Selected text
Due to the fact that the German and Austrian armed forces were occupiers there was little interest, empathy, understanding and compassion for the German and Austrian dead of that war. Bombardements of hundreds of German and Austrian towns, cities and other targets with hundreds of thousands of civillian deaths were seen as justified means against a nazified population whom supported Adolf Hitler. They were seen as collective punishment and or collatoral damage.
As someone who studied history I am interested in all sides of a war. Also the other side which the Dutch, Poles, Brits, Americans and Canadians saw as the evil empire, the devil, the dark side, the destructive side, the Crowds, the Huns and ‘the Moffen’ or ‘the Pruss’ (Prusians) and thus Barbaric oppressors, occupiers and tormentors. In reality you had political motivated SS men, indoctrinated with the Nazi ideology in the Hitler Youth and later within the Waffen-SS. But you also had German men whom were less Nazi minded and less anti-semitic and anti-Slavic, but whom were German nationalist and Patriots who wanted to join elite special forces units of the Wehrmacht or the Waffen-SS. Market Garden was largely fought by Waffen-SS Panzer divisions with heavy tanks, armoured vehicles, and heavy machine guns.
The British, Polish and American Airborne troops were experienced professional soldiers and officers. It was late in the war, so most of these men had long training in England and Scotland (the Poles) behind them and probably had fought elsewhere. The 1st Airborne Division (United Kingdom) under the command of Lieutenant-general Frederick A.M. Browning and Major-general Roy E. Urquhart had seen combat in France, Norway, North Africa, Italy (Sicily), and training for Normandy, which later was used for Market Garden in September 1944.

Actions to take
1/ Substitute "communal retribution" for "collective punishment" and reproduce the passage about Market Garden from "Due to the fact" to "or collatoral damage.".
2/ State whether each statement agrees with the passage about Market Garden, answering yes or no and quoting the deciding words: (a) The 1st Airborne Division had seen combat in Norway. (b) Market Garden was largely fought by Wehrmacht infantry divisions. (c) The author studied history.
The rows that follow are separate material and have no connection to the passage about Market Garden.

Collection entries

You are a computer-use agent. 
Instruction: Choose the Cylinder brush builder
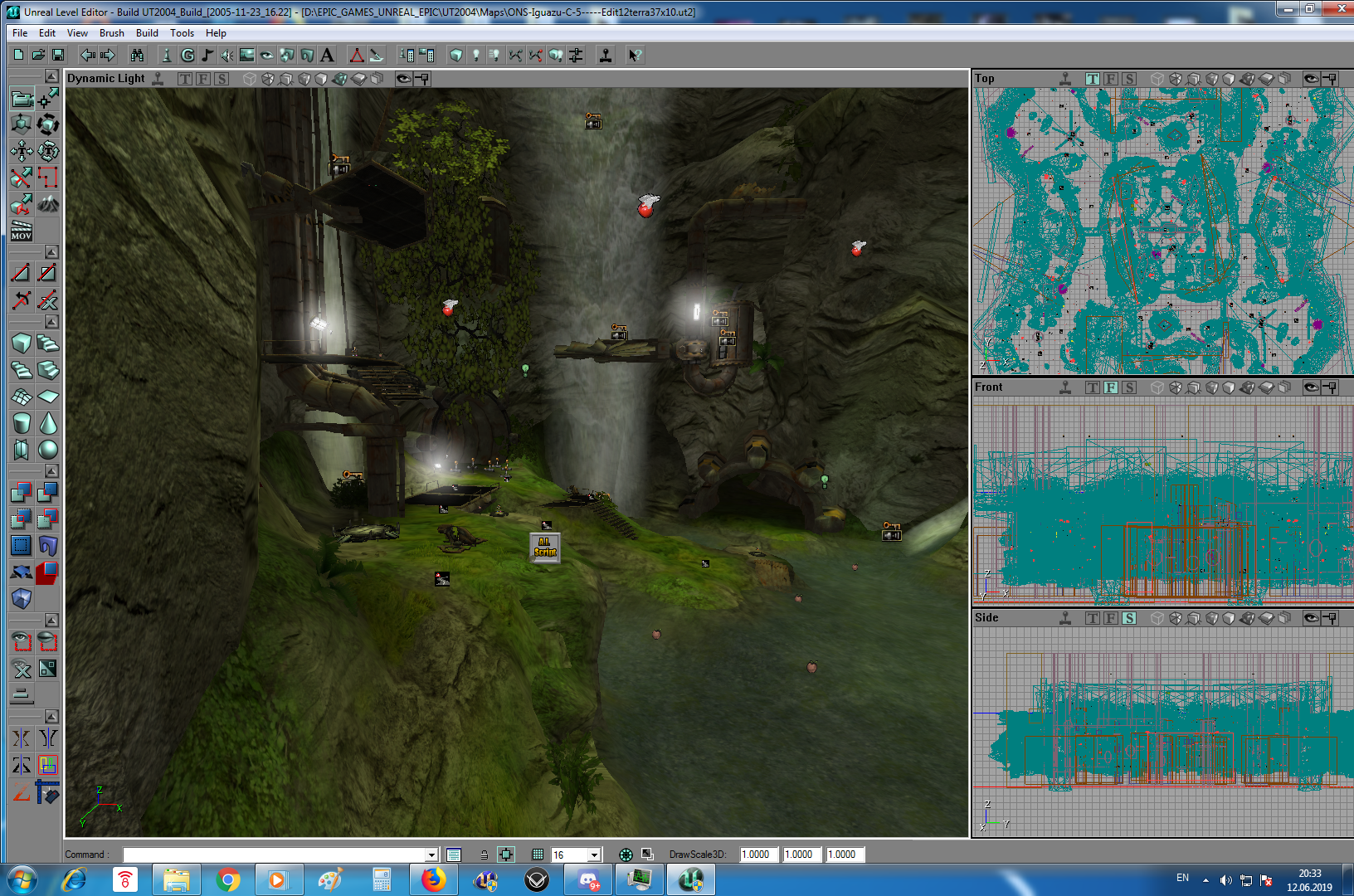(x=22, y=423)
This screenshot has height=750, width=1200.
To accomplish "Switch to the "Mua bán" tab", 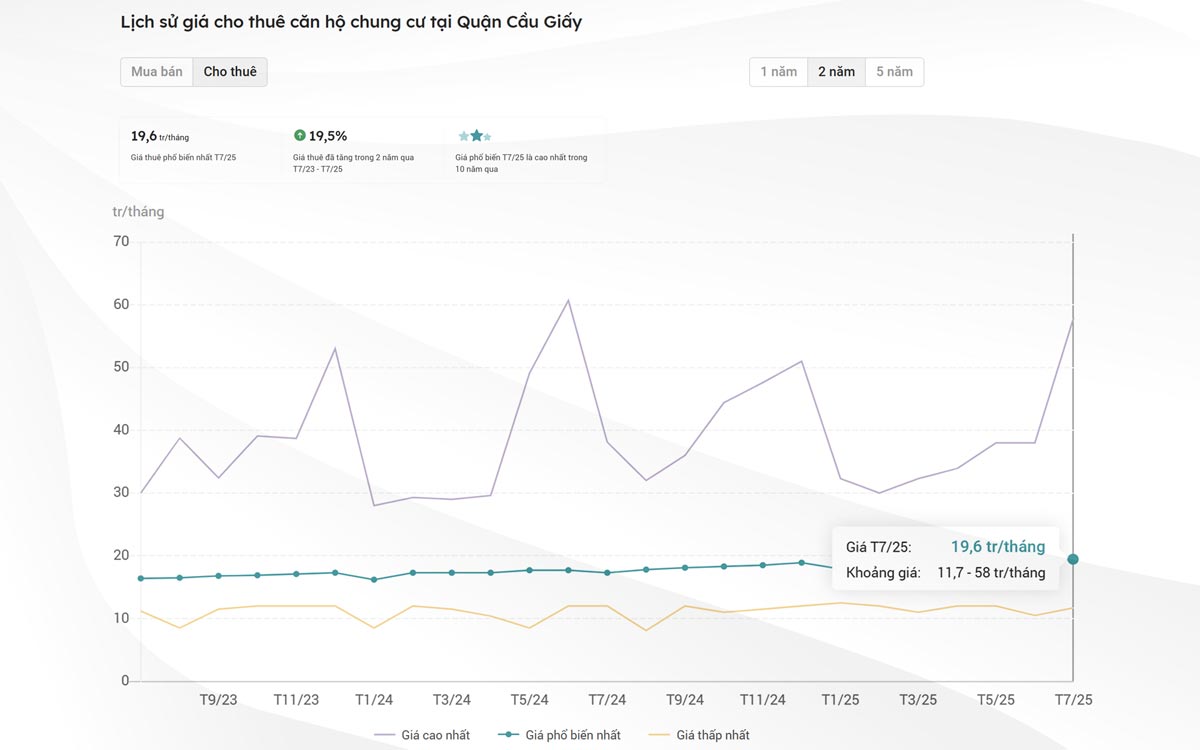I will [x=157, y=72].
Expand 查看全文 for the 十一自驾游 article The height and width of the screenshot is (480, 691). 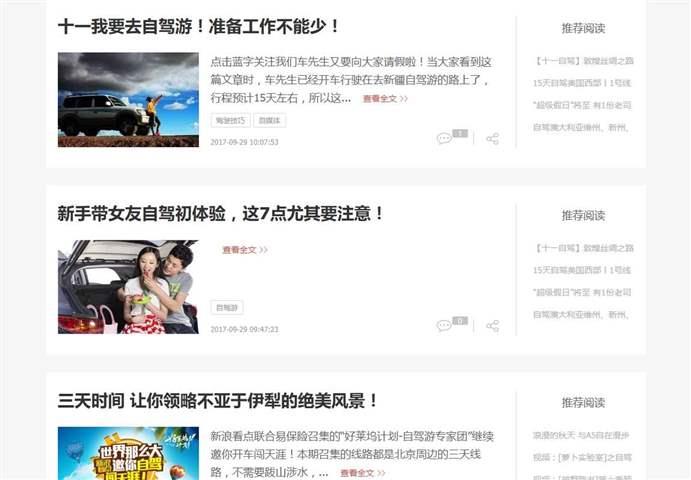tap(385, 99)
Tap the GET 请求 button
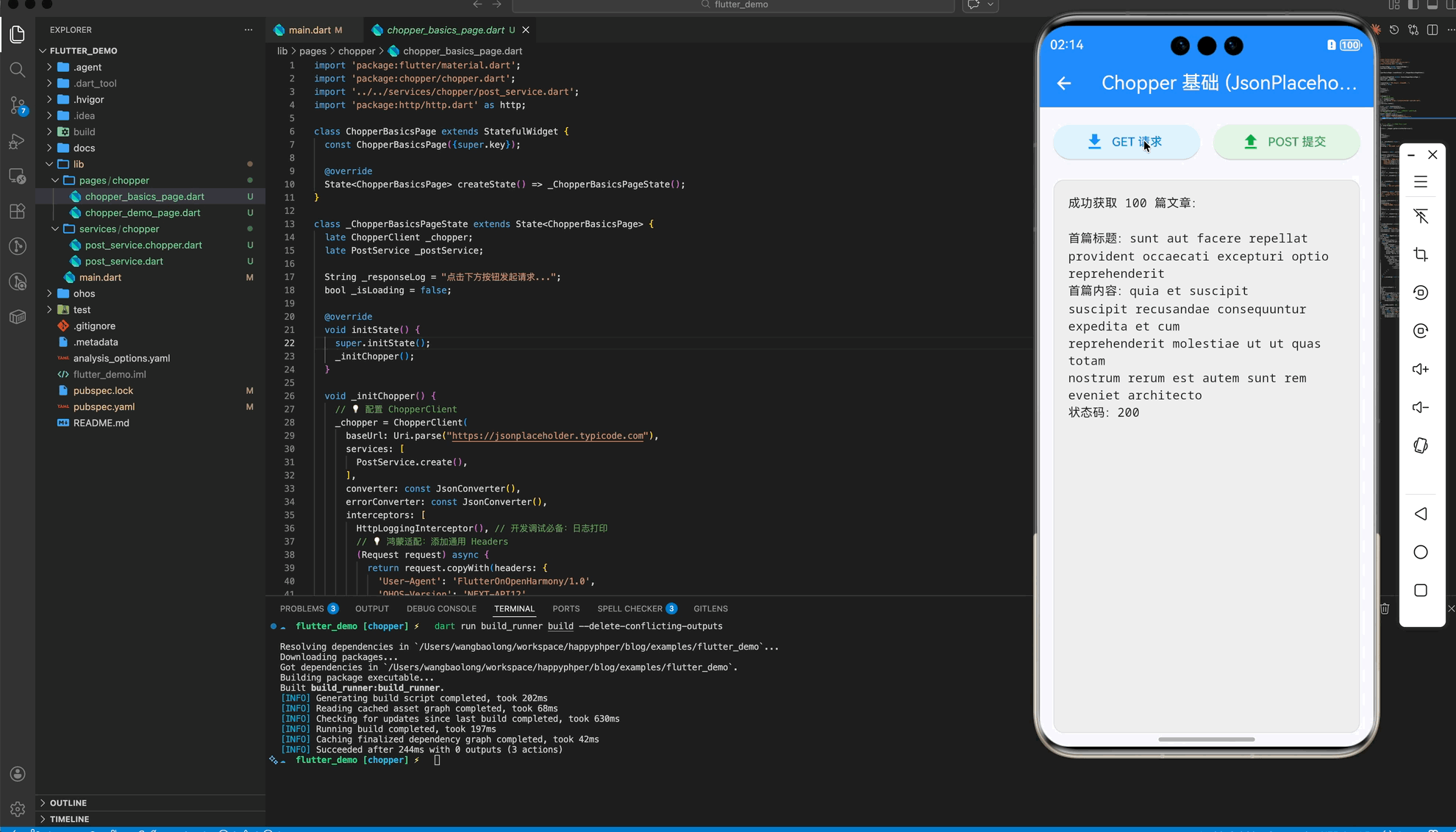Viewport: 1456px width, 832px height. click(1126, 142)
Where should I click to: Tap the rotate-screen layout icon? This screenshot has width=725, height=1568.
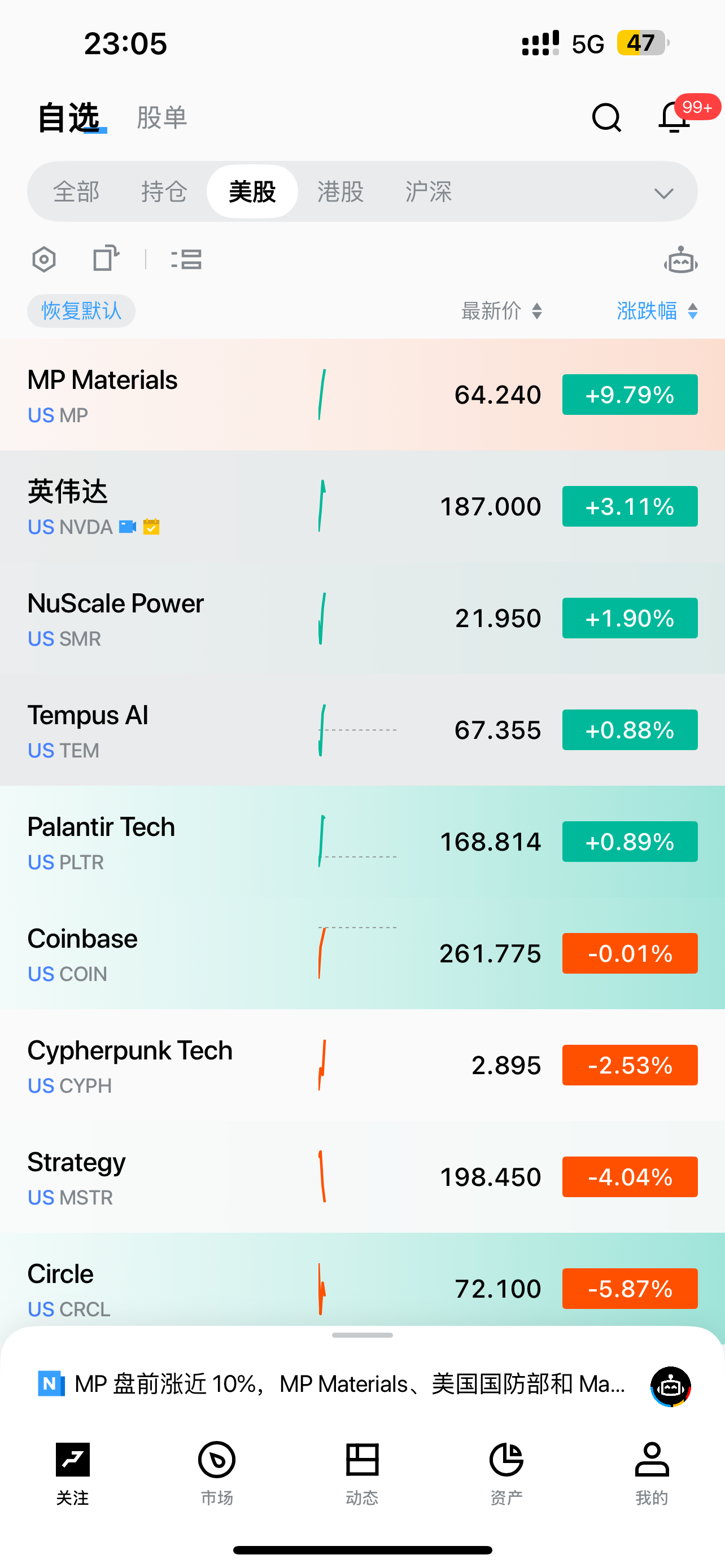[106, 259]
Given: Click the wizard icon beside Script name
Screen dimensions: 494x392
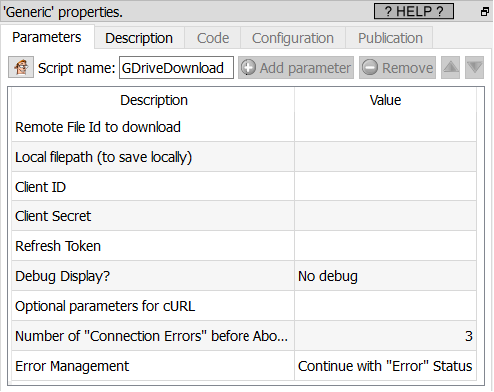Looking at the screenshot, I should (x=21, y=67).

Answers to the exercises
1/
Due to the fact that the German and Austrian armed forces were occupiers there was little interest, empathy, understanding and compassion for the German and Austrian dead of that war. Bombardements of hundreds of German and Austrian towns, cities and other targets with hundreds of thousands of civillian deaths were seen as justified means against a nazified population whom supported Adolf Hitler. They were seen as communal retribution and or collatoral damage.

2/
(a) Yes: "had seen combat in France, Norway, North Africa, Italy (Sicily)"
(b) No: "Market Garden was largely fought by Waffen-SS Panzer divisions with heavy tanks, armoured vehicles, and heavy machine guns."
(c) Yes: "As someone who studied history I am interested in all sides of a war."